Kentucky Bourbon Trail Part 10: Barton

Saturday morning I set out to visit the Jim Beam Stillhouse Distillery, the biggest name in bourbon. I arrived around 11AM and was told I’d have to wait until 1 to be able to take the full tour. I paid $14 for the latest available (2:30) and figured I’d head down to scenic Bardstown and see what could be seen. As I drove down one of the streets that sign caught my eye. It had all the makings of a good time. Complimentary tour and bourbon tasting.

Barton 1792 Distillery

I checked in with the security guard and drove down the winding road to the parking places and headed into the visitor’s center.

Barton trucks
Barton 1792 Visitor Center

I was handed a Barton stamped bung that was never mentioned again and told the complimentary tour would start at noon. The tour began with a bit of a history lesson. Barton is owned by the same company which owns Buffalo Trace. That explains the laid back, complimentary nature of the tour. The 1792 isn’t when the distillery was started, although it wasn’t more than a few years after that. It represents the year Kentucky became a state.

Original buildings

The original distillery went through many iterations, including making industrial alcohol for the US Navy during World War II. The red brick dates from just after the wood buildings and the alcohol fumes ignited and burned everything to the ground.

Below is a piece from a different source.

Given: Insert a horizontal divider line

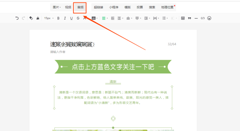Looking at the screenshot, I should click(196, 18).
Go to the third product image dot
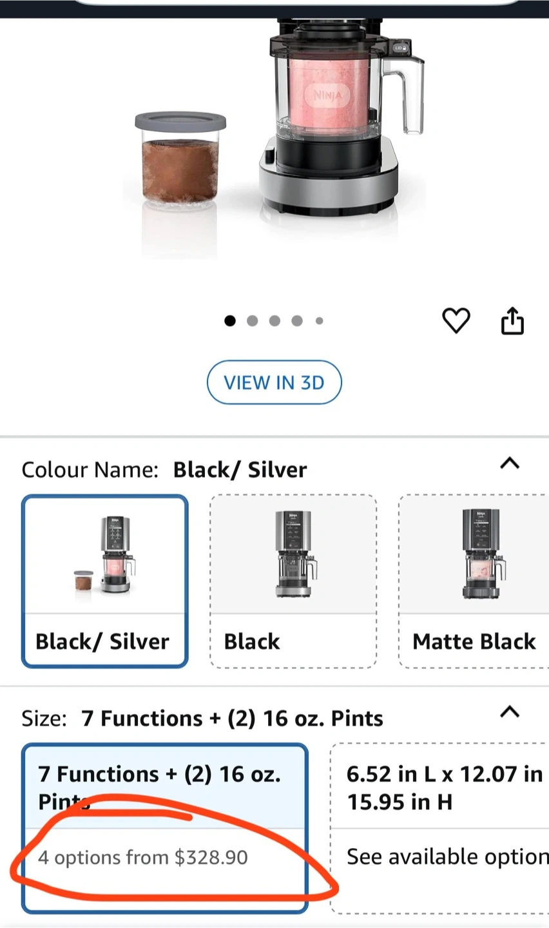This screenshot has width=549, height=928. 275,321
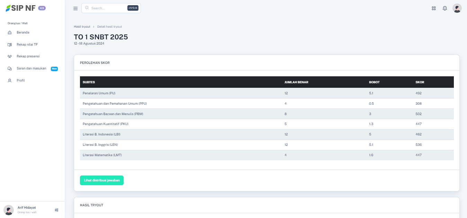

Barton nearly went out of business during the 80s, but they had valuable bottling capacity and Canandaigua Wine Company (later named Constellation) used the bottling facility and kept the bourbon production going as an afterthought.

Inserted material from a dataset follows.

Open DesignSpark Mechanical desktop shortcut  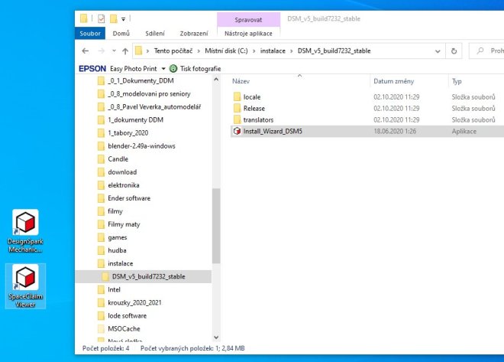25,231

The tour guide started at the very beginning of the process. We watched a truck load of rye being emptied into the grain portion of the process. She explained how they bring in the grains, store just enough to keep the still going, process it into the fermenters, and eventually dry and sell the unused vegetable proteins back to the local farmers. The whole process breaks even, which is really cool.


The silver containers above are the fermenters and you can see the semi trailer backed in unloading grain. The tall equipment in the far left of the photo is the beginning of a $15Million upgrade of the grain processing. They’re installing the equipment first and then building the structure around it.

Barton has a couple old, dilapidated stills and only one that they still use.


That large beer still is full of plates with holes in it. The brewer’s beer goes in around the middle, equivalent to the second floor. The mash and unusable stuff falls through the plates and comes out at the bottom and the alcohol goes up and condenses through the try box.

Try box

On the third floor we saw the try box. Our guid grabbed a glass and pulled a sample of 140 proof alcohol and passed it around. “Go ahead and taste. Don’t worry about germs. They can’t survive 140 proof”. It was breathtaking to say the least. It actually had great flavor, but it burned for a REALLY long time. Like 30 minutes.

Near the top of the still
Near the try box

No tour would be complete without checking out the warehouse. It amazes me to see all that capital sitting on the shelves aging. And I love the photos it provides.

Aging barrels
Wait, what is that paint mark?
Selected barrels

Restaurants, organizations, and people with enough disposable income will contract distillers and purchase a single barrel. The master distiller will select possible barrels and the organization will visit and taste, eventually signing their names on end of the barrel they select. Ever drop then is bottled for their exclusive use. The barrels on the left are waiting to be chosen, like dogs at the dog pound.


They’re speeding up. 17 years to go from three million to four, and only nine to get the next million. The market has improved.


Bourbon requires a new barrel each and every time. No reusing them and calling the contents bourbon. It’s actually against some crazy law. But once the bourbon has aged and been poured out the barrel still has value. In this case, wine is poured in and aged to add flavor. That’s what the paint on the end signifies. It’s no longer bourbon. Another thing that amazes me is that the barrels are eventually sold to Scotch distilleries in Scotland. And they benefit from being able to reuse the barrels and get some of the flavors out for their whisky (note the spelling).

Other people’s alcohol

Everything on the hill is product being bottled on consignment.

Heading back for a tasting

We tasted Very Old Barton and their signature small batch bourbon 1792. Also, Barton bottles a Barton Chocolate Bourbon Ball Liqueur which is to die for. And we were offered chocolate. I’m going to have to visit that tour, too.

Barton 1792

Barton 1792 Distillery
300 Barton Rd
Bardstown, KY 40004

Part 9 is here.

Part 11 is here.

~ Freddy

P.S. This is a milestone post. Number 100. Raising a glass of 1792 in honor of the work Bella and I have put into this blog. It’s a labor of love, though.


I'm an engineer, a veteran, and an avid traveler. I agree with Robert Louis Stevenson - "I travel not to go anywhere, but to go. I travel for travel's sake. The great affair is to move."